D’après mon cours, l’approche variationnelle nous donne la borne supérieure de l’état fondamental d’un système. Du coup, c’est le maximum (?, je cite mot pour mot "The Variational Method provides an upper bound to the ground state of a defined system).

je traduirais ta phrase par "approche par le haut". Mettons que l’énergie de ton système est effectivement de -2 unités atomiques, eh bien l’approche variationnelle te garantis (si la méthode est effectivement variationnnelle) que tu pourrais obtenir -1.8, -1.9 ou -1.99 unités atomiques, mais pas -2.01 unités atomiques, par exemple. Propriétés que ne respecte pas forcément une approche perturbative, ou l’énergie peut être plus faible que l’énergie du système. Dans ce cas, -2 unités atomiques, c’est la "limite Hartree-Fock", que tu atteins théoriquement avec une base d’orbitale de taille infinie. Sinon, t’es forcément au dessus (et ça à l’air terrible, comme ça, mais c’est pas si grave en pratique).

Grillé par Rockaround

Dans un "vrai" calcul de chimie quantique, à moins d’utiliser une méthode un peu originale, oui, c’est les gaussiennes qui font tout le boulot (j’espère que je t’ai bien fait comprendre que les gaussiennes sont définies une fois pour toutes, hein ? :p).

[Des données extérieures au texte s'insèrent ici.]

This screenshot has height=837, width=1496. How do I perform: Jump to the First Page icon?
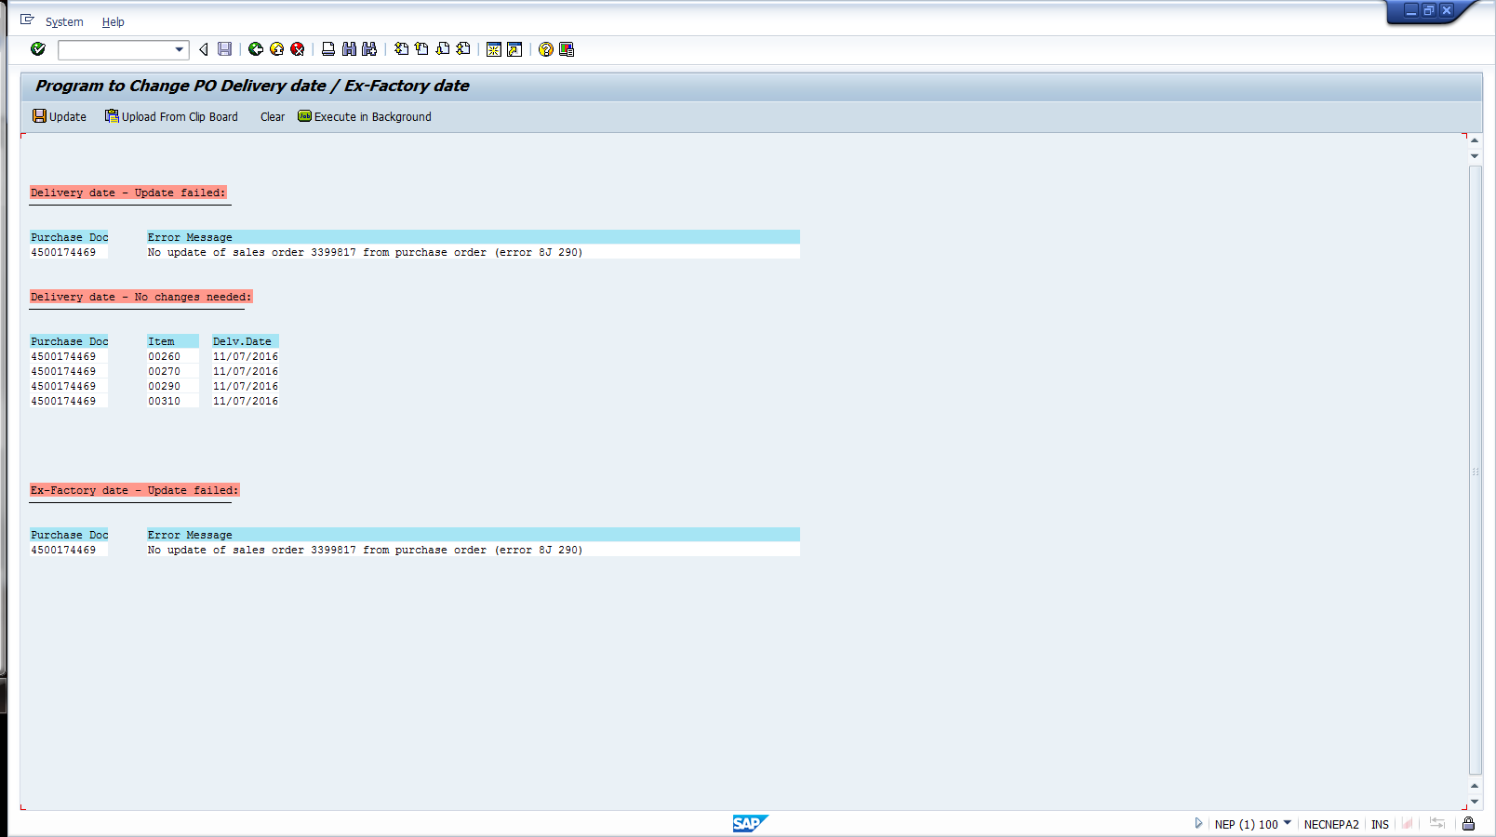[401, 49]
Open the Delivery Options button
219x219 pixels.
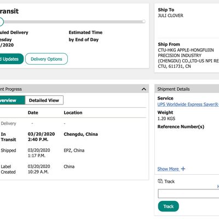pyautogui.click(x=47, y=59)
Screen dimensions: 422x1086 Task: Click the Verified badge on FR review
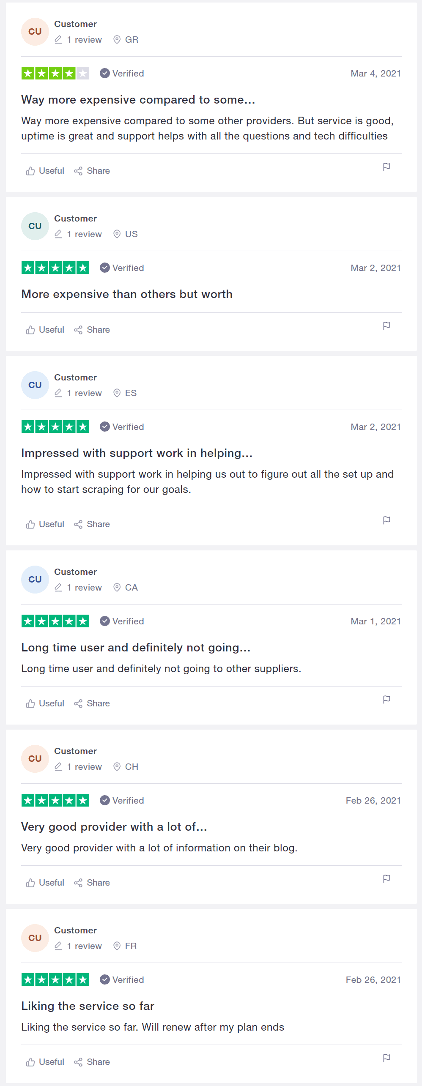click(122, 980)
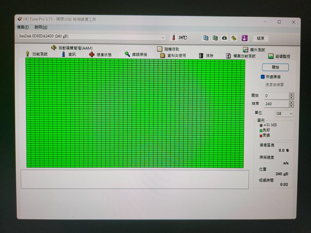Click the thermometer temperature icon
The width and height of the screenshot is (311, 233).
pos(173,38)
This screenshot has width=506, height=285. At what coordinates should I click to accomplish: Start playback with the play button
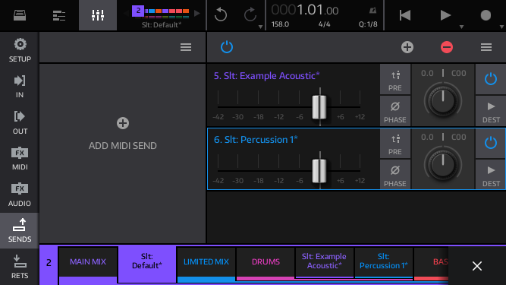[445, 15]
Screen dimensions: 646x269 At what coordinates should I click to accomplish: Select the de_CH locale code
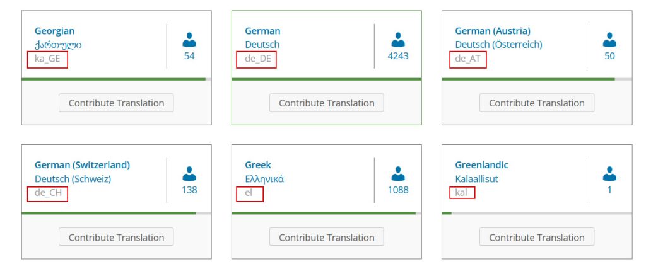tap(47, 193)
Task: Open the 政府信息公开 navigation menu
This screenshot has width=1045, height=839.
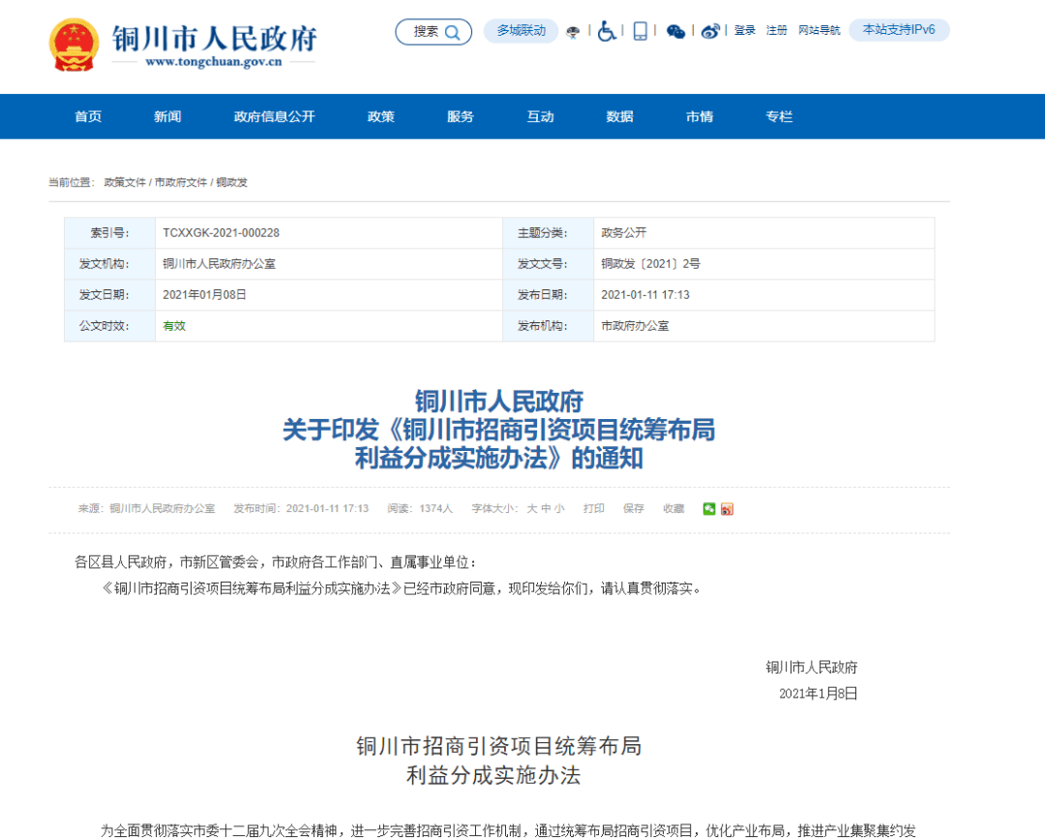Action: [274, 117]
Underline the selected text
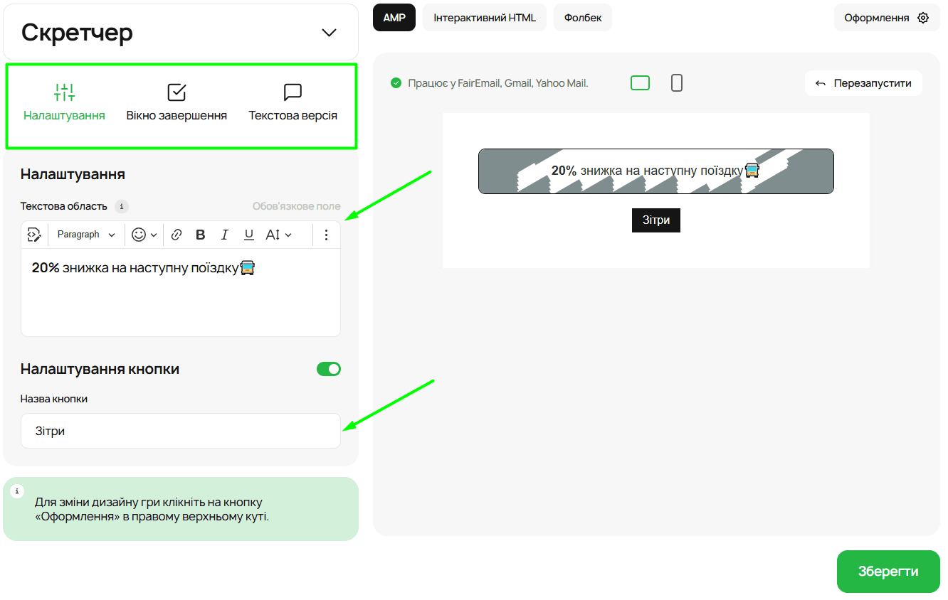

Mais range pas ton oscillateur harmonique et ton rotateur rigide trop loin quand même. Déjà, parce que sous certaines conditions, ça reste des solutions de l’équation de Schrödinger. Et ensuite parce que du coup, on les vois réapparaître à différents endroits. Le rotateur rigide intervient dans la résolution de l’équation de Shroedinger pour l’atome d’hydrogène, et je te rappelle que les fameuses STO sont jamais "que" les solutions hydrogénoïdes qu’on a "améliorée" pour les faire fonctionner pour d’autres atomes. Le rotateur rigide reviens aussi quand tu essaye de faire de la thermodynamique statistique, pour avoir tes fonctions de partitions (oui, les programmes de chimie quantiques font ça si tu leurs demandent gentiment). Quand à l’oscillateur harmonique, en première approximation, c’est comme ça qu’on traite les vibrations en chimie quantique. Et comme j’ai déjà pu te le montrer par ailleurs, ça marche pas encore si mal que ça. Donc ces fameux systèmes modèles, en plus de t’apprendre à résoudre des systèmes simples, ben on les vois apparaître de temps à autres (et j’aurais d’autres exemples si j’y réfléchissais un peu).